Postednytimes.com/2022/02/18/opinion/sunday/child-tax-credit-poverty-benefits.html

By: Bryce Covert - Published: February 18th, 2022.

Last summer the vast majority of American families with children saw money appear in their bank accounts without doing anything at all. Thanks to legislation passed by Democrats earlier in the year, an expanded Child Tax Credit automatically sent out $300 each month through the rest of the year for every child under 6 and $250 for older ones to people who regularly file taxes.

It showcased what government can do when it works at its most efficient: seamlessly deliver meaningful benefits without requiring people to take much, or really any, action.

But for the roughly 2.3 million children whose families hadn’t recently filed income taxes, the Child Tax Credit showcased all the worst instincts of governmental bureaucracy. The I.R.S. needed to know how many children they had, how much they earned and where they lived in order to send these families their money. Other government agencies probably had at least some of that data.

But at first the I.R.S. wanted to make this group of people file tax returns instead of hunting down the information itself. It was eventually swayed to track it down, and yet when it started a portal for anyone it didn’t find, the form didn’t work on a cellphone, was available only in English, required an email address and came with densely written instructions.
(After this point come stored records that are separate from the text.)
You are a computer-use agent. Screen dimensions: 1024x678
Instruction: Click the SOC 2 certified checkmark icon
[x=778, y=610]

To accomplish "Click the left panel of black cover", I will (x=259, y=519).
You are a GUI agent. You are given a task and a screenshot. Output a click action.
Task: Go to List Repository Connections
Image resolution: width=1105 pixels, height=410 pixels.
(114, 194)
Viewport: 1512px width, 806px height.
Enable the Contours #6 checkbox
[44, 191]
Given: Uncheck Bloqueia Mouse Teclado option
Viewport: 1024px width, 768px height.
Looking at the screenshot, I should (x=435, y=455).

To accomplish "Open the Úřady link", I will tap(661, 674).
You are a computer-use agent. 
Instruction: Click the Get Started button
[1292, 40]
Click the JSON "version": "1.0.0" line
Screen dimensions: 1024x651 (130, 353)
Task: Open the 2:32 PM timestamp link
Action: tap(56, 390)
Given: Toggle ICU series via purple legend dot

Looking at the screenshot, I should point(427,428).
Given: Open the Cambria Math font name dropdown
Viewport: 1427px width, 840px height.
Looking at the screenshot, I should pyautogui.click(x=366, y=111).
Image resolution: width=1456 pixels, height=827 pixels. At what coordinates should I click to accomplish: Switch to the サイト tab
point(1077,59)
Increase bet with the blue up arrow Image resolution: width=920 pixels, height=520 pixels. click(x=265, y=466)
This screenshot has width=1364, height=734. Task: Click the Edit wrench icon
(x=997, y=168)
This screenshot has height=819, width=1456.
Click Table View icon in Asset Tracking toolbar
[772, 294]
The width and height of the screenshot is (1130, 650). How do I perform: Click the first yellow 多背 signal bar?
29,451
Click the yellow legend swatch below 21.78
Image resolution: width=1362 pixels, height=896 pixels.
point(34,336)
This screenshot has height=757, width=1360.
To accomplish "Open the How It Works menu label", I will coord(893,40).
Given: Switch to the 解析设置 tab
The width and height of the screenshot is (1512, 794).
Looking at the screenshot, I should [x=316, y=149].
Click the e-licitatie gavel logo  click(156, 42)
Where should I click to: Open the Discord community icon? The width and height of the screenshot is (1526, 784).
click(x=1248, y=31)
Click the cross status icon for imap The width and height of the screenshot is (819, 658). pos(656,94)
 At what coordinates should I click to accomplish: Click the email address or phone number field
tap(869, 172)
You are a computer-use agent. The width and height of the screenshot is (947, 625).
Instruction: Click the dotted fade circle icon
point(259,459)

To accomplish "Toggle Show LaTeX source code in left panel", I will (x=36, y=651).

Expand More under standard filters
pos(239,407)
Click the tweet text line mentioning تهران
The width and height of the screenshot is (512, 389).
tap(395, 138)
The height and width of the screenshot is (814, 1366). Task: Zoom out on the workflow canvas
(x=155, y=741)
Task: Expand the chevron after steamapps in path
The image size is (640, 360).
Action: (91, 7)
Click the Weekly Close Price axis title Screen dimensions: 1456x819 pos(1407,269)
The expanded Child Tax Credit payments substantially reduced hardship, lowering the monthly child poverty rate by 30 percent, which meant 3.7 million fewer children lived in poverty in December — one of the most significant reductions in child poverty in generations — after which the payments stopped, thanks to congressional inaction.

But it had been projected to cut child poverty in half. To achieve that goal, it would have had to successfully reach all the parents who were owed a payment.

The excitement around policymaking is almost always in the moments after ink dries on a bill creating something new. But if a benefit fails to reach the people it’s designed for, it may as well not exist at all.

Making government benefits more accessible and efficient doesn’t usually get the spotlight. But it’s often the difference between a family getting what it needs to survive and falling into hardship and destitution. It’s the glue of our democracy.

President Biden appears to have taken note of this. Late last year, he issued an executive order meant to improve the “customer experience and service delivery” of the entire federal government. He put forward some ideas, including moving Social Security benefit claims and passport renewals online, reducing paperwork for student loan forgiveness and certifying low-income people for all the assistance they qualify for at once, rather than making them seek out benefits program by program.

More important, he shifted the focus of government toward whether or not the customers — that’s us — are having a good experience getting what we deserve.

It’s a direction all lawmakers, from the federal level down to counties and cities, should follow.

One of the biggest barriers to government benefits is all of the red tape to untangle, particularly for programs that serve low-income people. They were the ones wrangling with the I.R.S.’s nonfiler portal while others got their payments automatically. Benefits delivered through the tax code, which flow so easily that many people don’t think of them as government benefits at all, mostly help the already well-off.

Programs for the poor, on the other hand, tend to be bloated with barriers like income tests, work requirements and in-person interviews. It’s not just about applying once, either; many require people to continually recertify, going through the process over and over again.

The hassle doesn’t just cost time and effort. It comes with a psychological cost.

“You get mad at the D.M.V. because it takes hours to do something that should only take minutes,” Pamela Herd, a sociologist at Georgetown, said. “These kind of stresses can be really large when you’re talking about people who are on a knife’s edge in terms of their ability to pay their rent or feed their children.”